Now the whole of the Athens city centre had become a battlefield; the main streets and squares were filled with scattered clothes, mobile phones, banners and flags.

But the government plan to disband and humiliate the demonstration had failed; the demonstration was cut in three, but its sections remained disciplined and firm. But the sectarian tactics of the Greek Communist Party’s leaders had split the march. The KKE Stalinists had organised a trade union rally just a mile from the battle fields.

Instead of calling the trade unionists to come to the support of the students, the KKE leaders took their contingents away from the students’ march to join the trade unionists. Even then, following the joint KKE-sponsored trade union and student rally, the Stalinists refused to even protest against what was going on.
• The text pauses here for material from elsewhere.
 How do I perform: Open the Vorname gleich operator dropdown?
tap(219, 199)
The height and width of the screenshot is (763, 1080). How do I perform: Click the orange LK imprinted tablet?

Last Thursday night’s battles mark the new stage of the students’ and university lecturers’ resistance to the government ‘reforms programme’ part of which is the Education Bill, now a law.

Students were organising many different events during the weekend and a large concert with all the top singers is due this evening.

But it was clear before the mass march, that the KKE leadership and parts of the students’ and POSDEP’s leaders want to call it a day and ‘continue the struggle against the government by other means’, the usual formulation for a sell-out.

Neither the KKE Stalinists nor the students’ and POSDEP leaders are calling for the working class to join them.

Their excuse is the treacherous stand of the GSEE (Greek TUC) leaders who have refused even to issue a statement in support of the students’ struggle.

Under this pretext, they stopped mobilisations at trade unions and GSEE offices to force the trade union bureucrats to call strike action.

It is clear that the Karamanlis government survives due to this treacherous stand by the KKE and the trade union bureaucracy; Karamanlis himself was out of the country attending the EU Spring Meeting confident that the riot police and the other state agencies ‘would do their job’.

It is abundantly clear that the most urgent political task is the building of a revolutionary leadership in the trade union and students’ movements in Greece; this is demanded by the objective revolutionary conditions.

The forces of the Workers Resistance Group, supporters of the ICFI, distributed leaflets calling for a general political strike and the resignation of the Karamanlis government, pointing out the revolutionary situation at hand and calling on the working class to join the students’ struggle.

They are determined to establish a section of the ICFI in the days immediately ahead.